Last Tuesday at 2:47 PM, we deployed a migration that looked completely innocent:
ALTER TABLE users ADD COLUMN email_verified boolean NOT NULL;
CREATE INDEX idx_users_email ON users(email);
Two statements. Nothing exotic. The kind of thing you've written a hundred times.
At 2:48 PM, every API endpoint that touched the users table started timing out. Our health checks went red. PagerDuty fired. Customers couldn't log in.
At 2:54 PM — six minutes later — the migration finished and everything recovered on its own.
The root cause wasn't a bug. It was a lock.
What actually happened
Every DDL statement in Postgres acquires a lock on the table it modifies. The lock type depends on the statement:
| Statement | Lock Mode | What it blocks |
|---|---|---|
ADD COLUMN ... NOT NULL (no DEFAULT) |
ACCESS EXCLUSIVE | Everything — reads, writes, DDL |
CREATE INDEX (no CONCURRENTLY) |
SHARE | All writes |
SELECT |
ACCESS SHARE | Nothing |
ACCESS EXCLUSIVE is the nuclear option. It blocks every other operation on the table — including simple SELECT queries — until the DDL completes.

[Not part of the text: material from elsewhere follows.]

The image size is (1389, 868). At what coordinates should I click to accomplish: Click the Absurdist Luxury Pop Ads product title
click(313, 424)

On a small table, this takes milliseconds. On our users table with 8 million rows, the ADD COLUMN ... NOT NULL without a default forces Postgres to rewrite the entire table while holding that lock. Every query stacks up in the lock queue. The queue backs up into connection pool exhaustion. The pool exhaustion cascades to every service.

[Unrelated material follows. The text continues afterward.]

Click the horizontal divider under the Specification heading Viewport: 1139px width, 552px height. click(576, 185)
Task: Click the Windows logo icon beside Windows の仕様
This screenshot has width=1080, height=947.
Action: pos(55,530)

Six minutes of downtime from a two-line migration.
The fix we never should have needed
The safe way to add a NOT NULL column is a multi-step expand/contract pattern:
-- Step 1: Add the column as nullable (instant, no rewrite)
ALTER TABLE users ADD COLUMN IF NOT EXISTS email_verified boolean;
-- Step 2: Backfill out-of-band in batches (not in a migration)
-- UPDATE users SET email_verified = false WHERE email_verified IS NULL LIMIT 1000;
-- Step 3: Add the constraint without validating (brief lock)
ALTER TABLE users ADD CONSTRAINT chk_nn
CHECK (email_verified IS NOT NULL) NOT VALID;
-- Step 4: Validate (reads table but doesn't block writes)
ALTER TABLE users VALIDATE CONSTRAINT chk_nn;
-- Step 5: Now it's safe to enforce
ALTER TABLE users ALTER COLUMN email_verified SET NOT NULL;
ALTER TABLE users DROP CONSTRAINT chk_nn;
And that CREATE INDEX? Should have been:
CREATE INDEX CONCURRENTLY IF NOT EXISTS idx_users_email ON users(email);
CONCURRENTLY takes longer but only requires a SHARE UPDATE EXCLUSIVE lock — it allows reads and writes to continue.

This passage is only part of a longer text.